Opinión

La pequeña Elisa

La pequeña Elisa siempre me ha parecido demasiado triste para ser tan pequeña. Durante esta cuarentena alargada, ha sido una niña prácticamente desaparecida y su ausencia sólo se ha hecho presente al verla salir esta mañana de la mano de su madre, una mujer que parece acumular demasiados años para los días vividos. Ambas destilan tristeza o, tal vez sea sólo resignación ante lo que ya han aceptado como parte indisoluble de sus días. Resulta doloroso pensar que Elisa, que aún no ha cumplido una década, tenga asumidas ciertas crudezas de la vida como verdades inapelables de las que nunca se podrá despegar.

Elisa y su madre salen a pasear con un reluciente patinete que no ha tenido todavía tiempo a ser disfrutado. Mientras se coloca un pequeño casco protector con dibujos de alas moradas, Elisa lanza una rapidísima mirada fugaz hacia el balcón de su casa, casi siempre vacío. Su madre avanza a un paso demasiado acelerado para un paseo sin prisas y se dirige a ella en un susurro y, diría, que en un idioma que ambas han inventado en la necesidad de los días de encierro.

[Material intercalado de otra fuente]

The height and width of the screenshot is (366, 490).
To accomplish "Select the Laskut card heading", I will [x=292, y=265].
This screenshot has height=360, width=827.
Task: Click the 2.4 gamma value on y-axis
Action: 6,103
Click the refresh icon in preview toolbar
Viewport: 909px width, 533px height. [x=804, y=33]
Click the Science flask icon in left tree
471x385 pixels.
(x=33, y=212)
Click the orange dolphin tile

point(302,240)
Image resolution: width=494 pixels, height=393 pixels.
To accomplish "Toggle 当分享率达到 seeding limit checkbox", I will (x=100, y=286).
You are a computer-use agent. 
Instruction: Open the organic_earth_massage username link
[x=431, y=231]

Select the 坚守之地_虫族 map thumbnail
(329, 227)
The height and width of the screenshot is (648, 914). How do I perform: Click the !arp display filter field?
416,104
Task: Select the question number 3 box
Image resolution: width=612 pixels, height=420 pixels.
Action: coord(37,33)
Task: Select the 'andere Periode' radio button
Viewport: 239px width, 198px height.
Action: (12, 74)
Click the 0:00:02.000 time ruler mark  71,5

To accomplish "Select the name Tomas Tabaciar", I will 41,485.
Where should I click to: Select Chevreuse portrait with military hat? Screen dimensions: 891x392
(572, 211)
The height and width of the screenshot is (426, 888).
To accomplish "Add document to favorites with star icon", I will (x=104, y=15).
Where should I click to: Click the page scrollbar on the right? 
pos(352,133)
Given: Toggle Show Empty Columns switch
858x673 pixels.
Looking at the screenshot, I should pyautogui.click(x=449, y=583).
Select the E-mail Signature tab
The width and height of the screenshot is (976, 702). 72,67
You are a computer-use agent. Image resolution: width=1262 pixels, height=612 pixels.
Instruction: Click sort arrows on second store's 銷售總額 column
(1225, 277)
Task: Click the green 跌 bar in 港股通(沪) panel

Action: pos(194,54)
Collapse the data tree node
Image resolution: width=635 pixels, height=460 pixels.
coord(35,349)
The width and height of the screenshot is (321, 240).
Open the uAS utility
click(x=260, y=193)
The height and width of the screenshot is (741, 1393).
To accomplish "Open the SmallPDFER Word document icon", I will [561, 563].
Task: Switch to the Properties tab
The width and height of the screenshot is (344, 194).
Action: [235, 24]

La pequeña Elisa ha aprendido a moverse sin ruido, a jugar sin palabras, a querer sin abrazos y a reír sin risas. No quiere molestar. Se ha acostumbrado a tener un padre perdido en nieblas y no quiere que se enfade y tampoco verlo triste. Su madre la ha explicado que está enfermo y que algún día se pondrá bien y él ha prometido curarse. Muchas veces en los primeros días. Cuando consigue fundirse con los muebles, lo observa detenidamente y se queda muy quieta para comprobar que todavía respira mientras esquiva una botella vacía que su madre aún no ha hecho desaparecer. 

Entonces Elisa se acuerda de cuando él se ríe, enseñando todos los dientes, y lo mucho que a ella le gusta. En esas veces, su padre huele a champú y la ropa a jabón, y habla sin parar. Cuenta cosas que ella no comprende y que aún así escucha con ojos muy abiertos para acordarse más tarde. Pero eso ya no pasa casi nunca. Su padre sólo duerme y, cuando despierta inquieto, llora y pide perdón insistentemente, con una mirada perdida que apenas la ve. Su madre, que con el encierro no ha podido encubrir todas las bajadas al infierno, duerme con ella en su habitación y cuenta cuentos para mantenerla a salvo. Elisa ya no quiere pasear más, se ha cansado del patinete y quiere volver a casa. Tiene miedo de que su padre vuelva a desaparecer, como hacía antes del encierro, y de que ya nunca se cure. Entra al portal con prisa y abre la puerta con cuidado. Las promesas están tiradas en el suelo y ninguno las recogerá ya. Pobre pequeña Elisa.